Ms. Espada was also arrested several times for shoplifting and once for drug use. During periods of homelessness, she said, she was driven to steal. In 2011 and 2012, she was arrested on charges of retail theft, and received probation each time.
After Ms. Espada quit her job at a packaging company in 2018, she could not afford her rent and started living in a trailer in New Jersey with two men and no running water. The situation pushed her to a breaking point.
She bought a one-way bus ticket to New York.
Ms. Espada stayed at her sister’s apartment in Gravesend, Brooklyn, for a month, but left after they had a disagreement.
She found refuge in a church she was attending in her sister’s neighborhood. The pastor allowed Ms. Espada to stay in the basement of the sanctuary.
Three months later, he asked her to leave after security footage showed her drinking and smoking on the grounds.
In late January, she entered a shelter in East New York operated by Brooklyn Community Services, one of the seven organizations supported by The New York Times Neediest Cases Fund. After struggling the first several days, she joined the nearby church that had welcomed her and later received permission to attend late-night services there.

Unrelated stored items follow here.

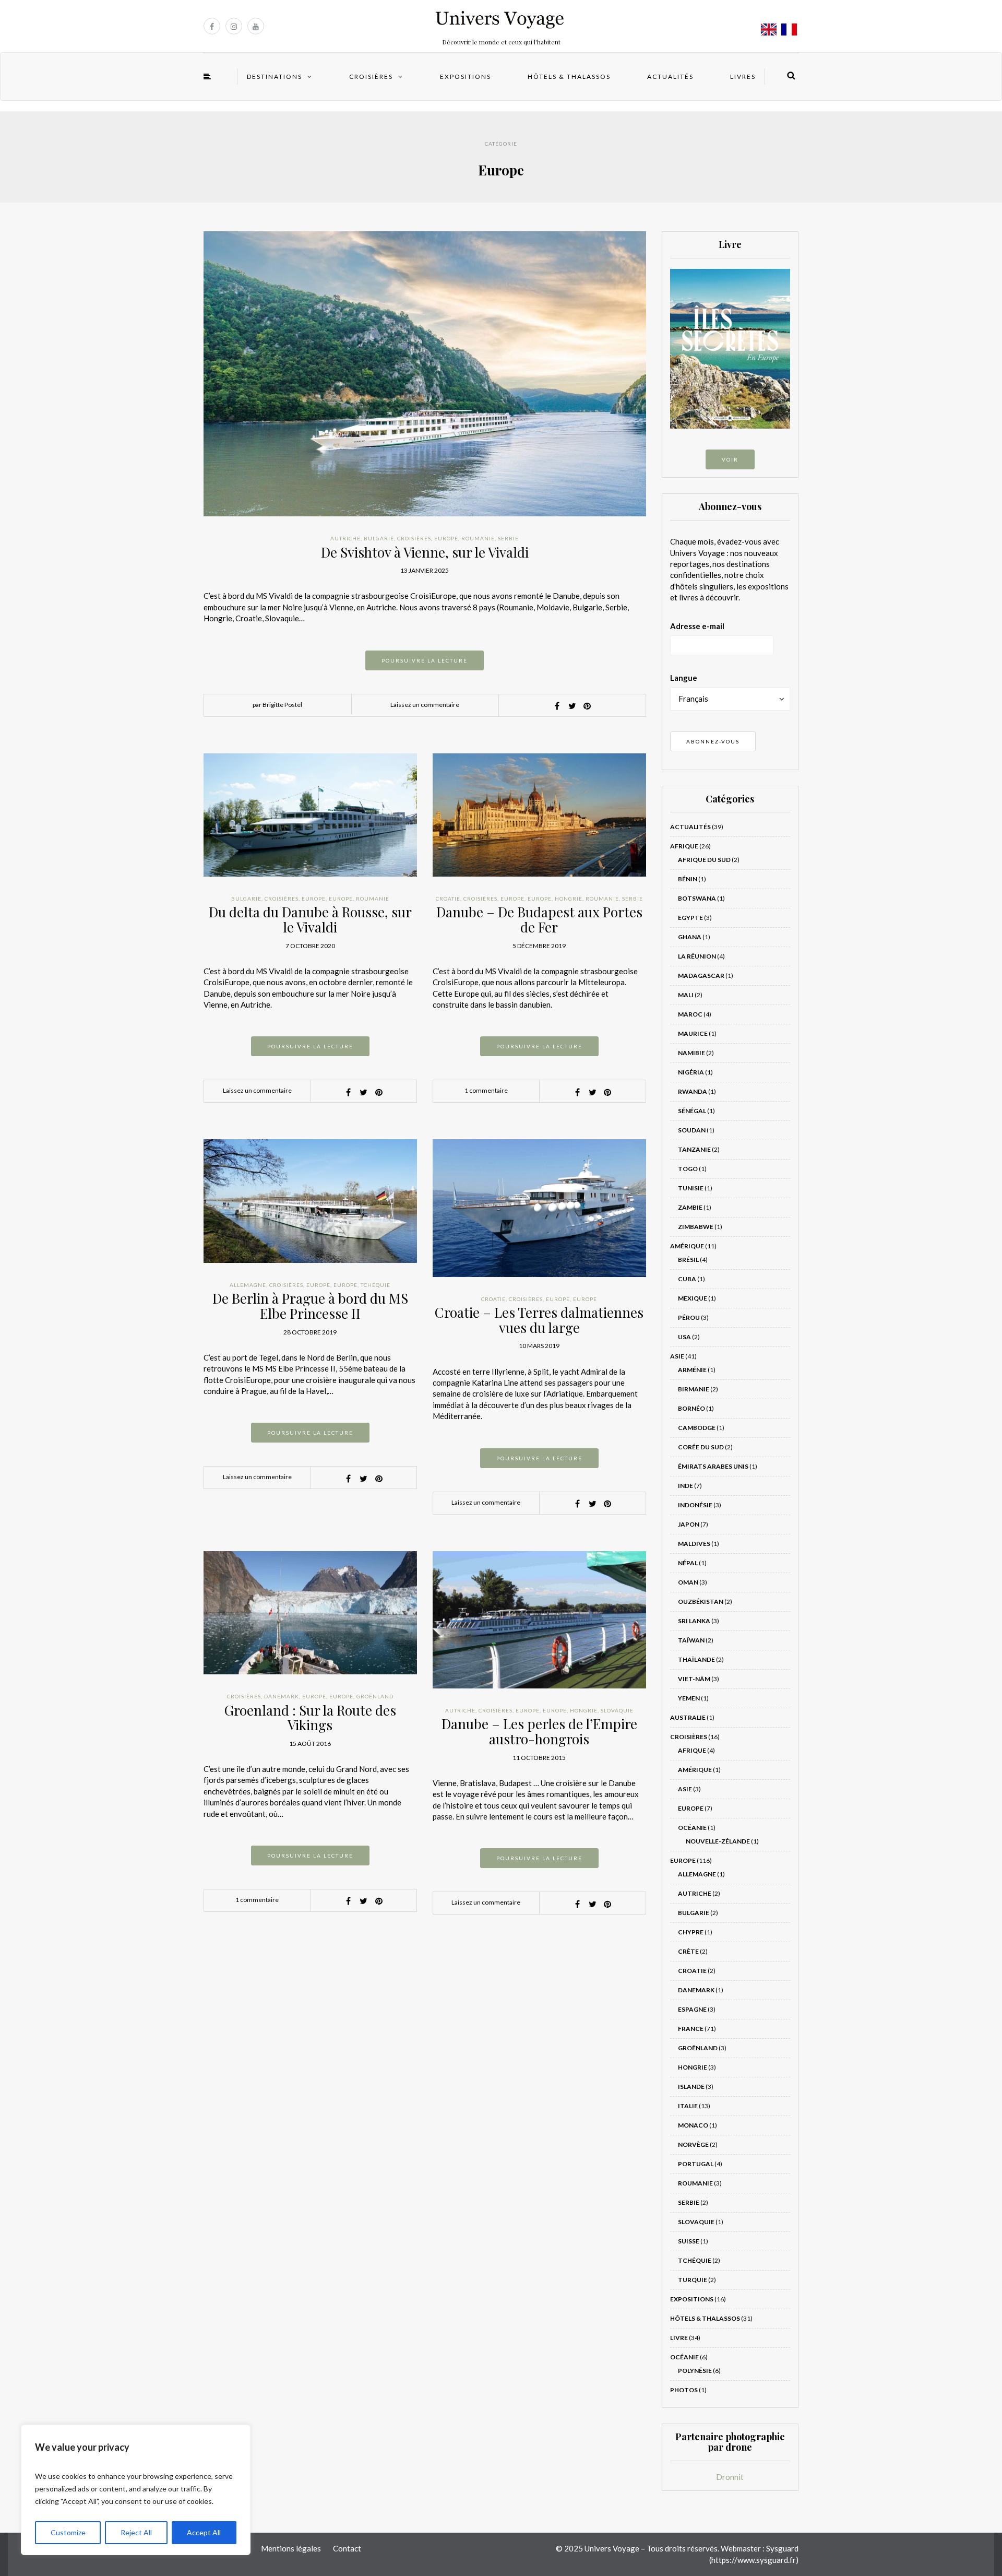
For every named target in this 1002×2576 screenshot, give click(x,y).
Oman (688, 1582)
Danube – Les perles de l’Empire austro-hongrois (539, 1731)
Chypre (690, 1932)
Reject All (136, 2532)
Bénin (687, 879)
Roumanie (478, 538)
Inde (685, 1486)
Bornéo (691, 1408)
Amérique (687, 1246)
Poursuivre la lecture (424, 660)
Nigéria (691, 1072)
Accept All (204, 2532)
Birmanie (693, 1389)
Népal (688, 1563)
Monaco (693, 2125)
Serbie (508, 538)
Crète (688, 1951)
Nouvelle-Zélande (718, 1841)
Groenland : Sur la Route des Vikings (310, 1717)
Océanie (692, 1827)
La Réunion (697, 956)
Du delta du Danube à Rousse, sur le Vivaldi (310, 919)
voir (730, 459)
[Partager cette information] (557, 706)
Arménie (692, 1370)
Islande (691, 2086)
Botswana (697, 898)
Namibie (691, 1053)
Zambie (690, 1207)
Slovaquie (617, 1710)
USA (684, 1337)
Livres (743, 76)
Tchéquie (375, 1285)
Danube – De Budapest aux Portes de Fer (539, 919)
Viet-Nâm (694, 1679)
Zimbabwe (695, 1227)
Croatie (448, 898)
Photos (684, 2390)
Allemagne (248, 1285)
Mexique (692, 1298)
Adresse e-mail (697, 626)
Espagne (692, 2009)
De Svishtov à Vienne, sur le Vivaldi (425, 552)
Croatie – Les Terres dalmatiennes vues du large (539, 1320)
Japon (688, 1524)
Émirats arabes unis (713, 1466)
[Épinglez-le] (587, 706)
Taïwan (691, 1640)
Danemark (281, 1696)
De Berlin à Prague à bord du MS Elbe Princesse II (310, 1305)
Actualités (670, 76)
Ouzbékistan (700, 1601)
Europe (446, 538)
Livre (679, 2338)
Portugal (695, 2164)
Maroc (690, 1014)
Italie (688, 2106)
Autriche (345, 538)
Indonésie (695, 1505)
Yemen (689, 1698)
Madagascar (701, 975)
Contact (347, 2548)
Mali (686, 995)
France (690, 2029)
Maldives (694, 1543)
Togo (688, 1169)
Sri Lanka (694, 1621)
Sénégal (692, 1111)
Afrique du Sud (704, 860)
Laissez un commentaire (424, 704)
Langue (683, 677)
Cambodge (696, 1428)
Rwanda (692, 1091)
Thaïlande (696, 1659)
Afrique (684, 846)
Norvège (693, 2144)
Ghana (689, 937)
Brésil (688, 1259)
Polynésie (695, 2370)
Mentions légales (291, 2548)
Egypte (690, 917)
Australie (688, 1717)
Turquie (692, 2280)
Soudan (692, 1130)
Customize (68, 2532)
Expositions (465, 76)
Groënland (374, 1696)
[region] (135, 2490)
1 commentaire (486, 1090)
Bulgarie (379, 538)
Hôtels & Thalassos (569, 76)
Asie (677, 1356)
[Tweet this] (572, 706)
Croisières (371, 76)
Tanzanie (694, 1149)
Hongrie (568, 898)
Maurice (693, 1033)
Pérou (689, 1317)
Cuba (687, 1279)
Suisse (688, 2241)
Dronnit (730, 2477)
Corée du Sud (701, 1447)
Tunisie (690, 1188)
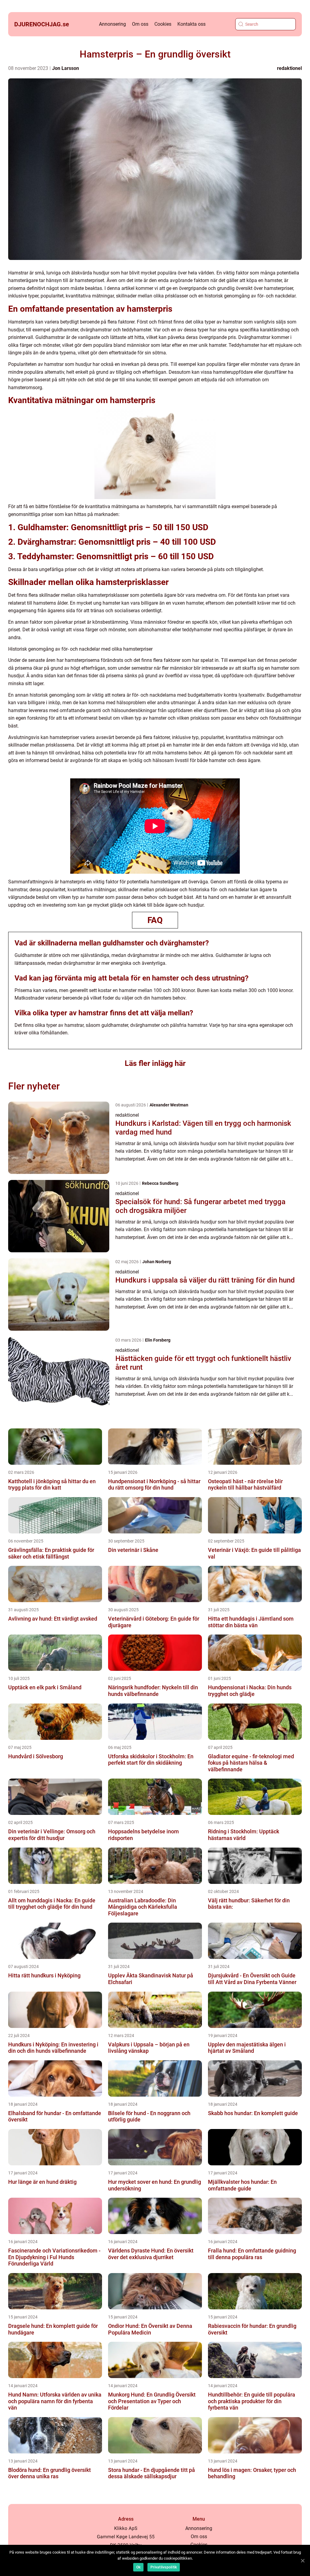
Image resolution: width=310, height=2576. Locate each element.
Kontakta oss (191, 24)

During her time at the shelter, Ms. Espada also attended art classes, obeyed curfew and applied for jobs. The experience at the shelter, the discovery of her faith and her recovery have left her humbled.

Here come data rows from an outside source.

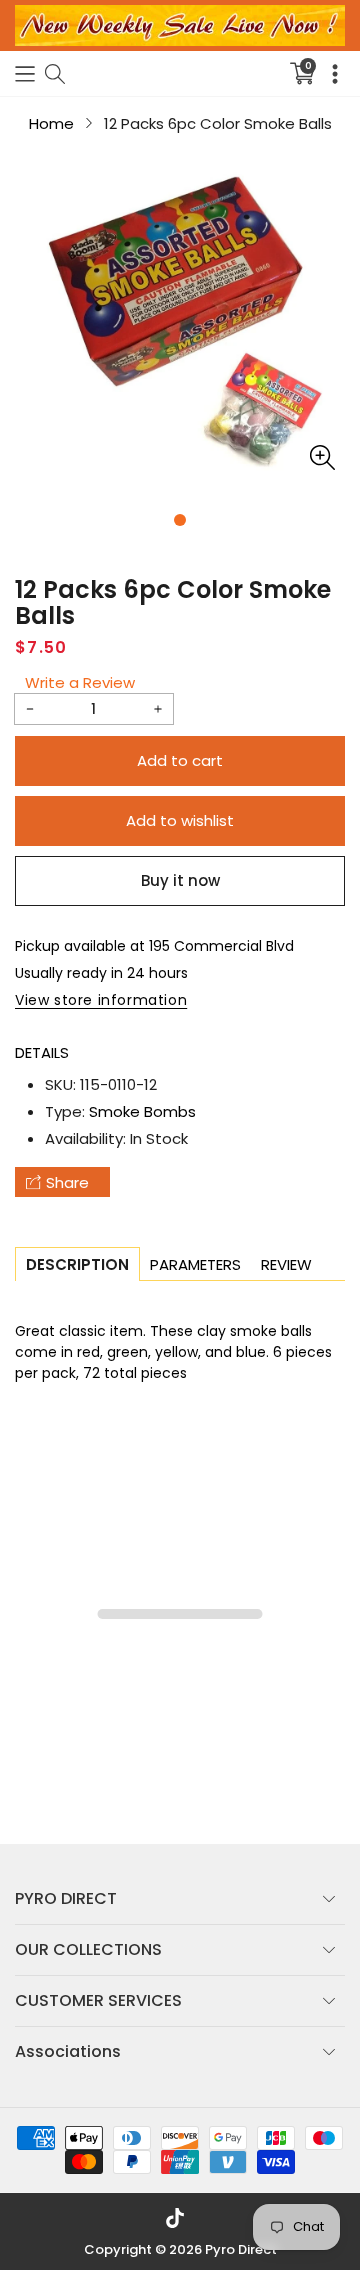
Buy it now (180, 880)
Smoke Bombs (142, 1111)
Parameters (195, 1264)
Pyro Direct (241, 2249)
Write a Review (80, 682)
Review (286, 1264)
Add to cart (180, 760)
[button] (25, 73)
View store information (101, 1000)
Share (67, 1182)
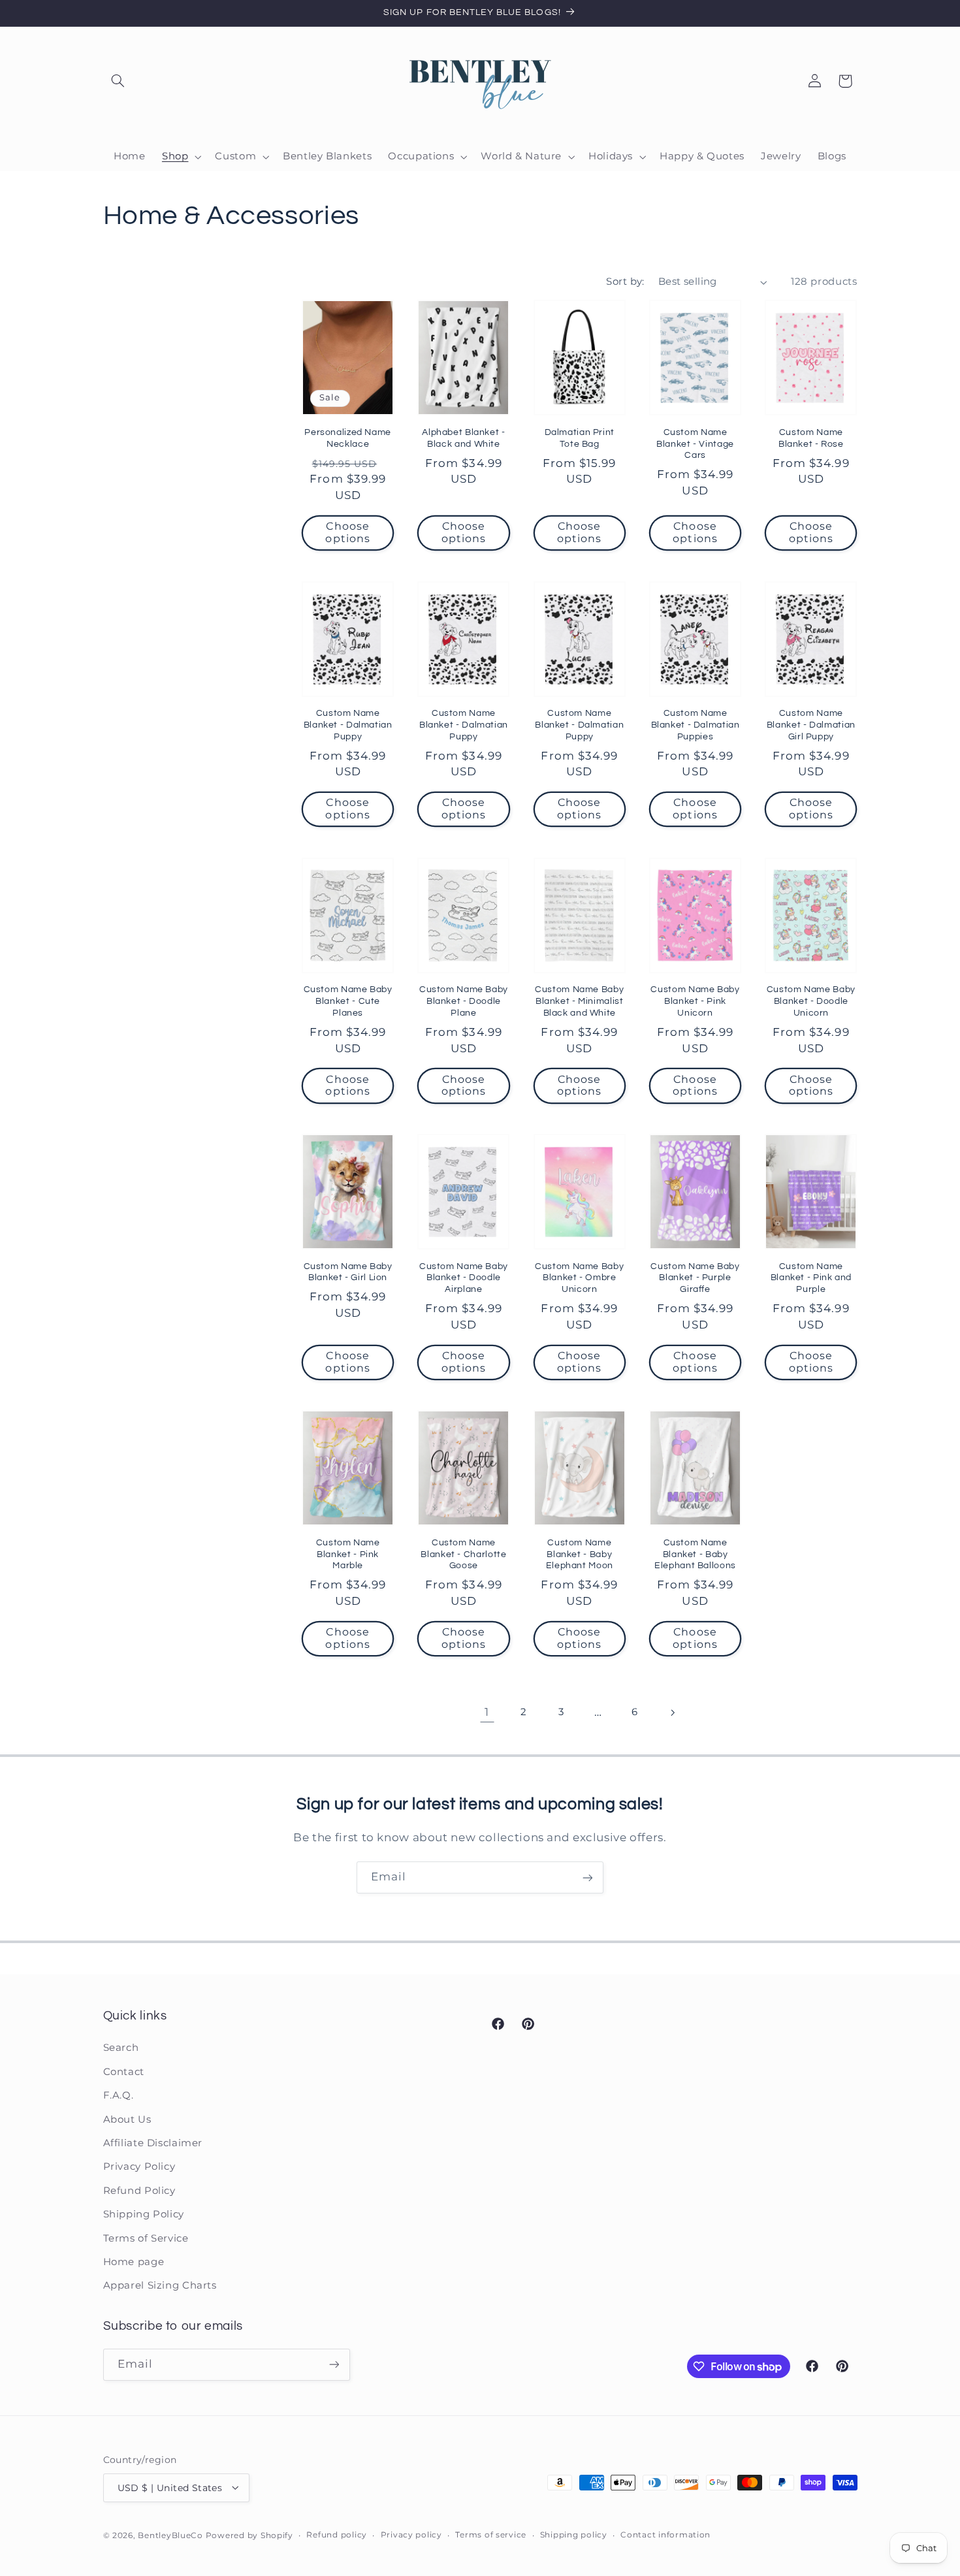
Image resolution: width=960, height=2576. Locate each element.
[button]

“I learned to hop over the banana peel instead of slipping on it,” she said.
In June, she moved to an apartment in Long Island City, in Queens, and she has been sober for eight months, which she attributes to God’s help. Councilors at the shelter, church members and some relatives supported Ms. Espada during her recovery, she said.
This fall, she bought new church clothes with a $300 grant from The Neediest Cases Fund. “It’s been a long time since I shopped,” said Ms. Espada, who is unemployed. Each month, she receives $192 in food stamps and $171 in cash assistance from the Wellness, Comprehensive Assessment Rehabilitation and Employment program.
Ms. Espada wants to get her high school equivalency diploma and become a counselor so she can help people who struggle with substance abuse. “I want to give them a chance and tell them there is hope for you,” she said.
“Today I know where I’m standing. I know who I am and what I’ve been through,” Ms. Espada said. “If it wasn’t for Him, I would not be here.”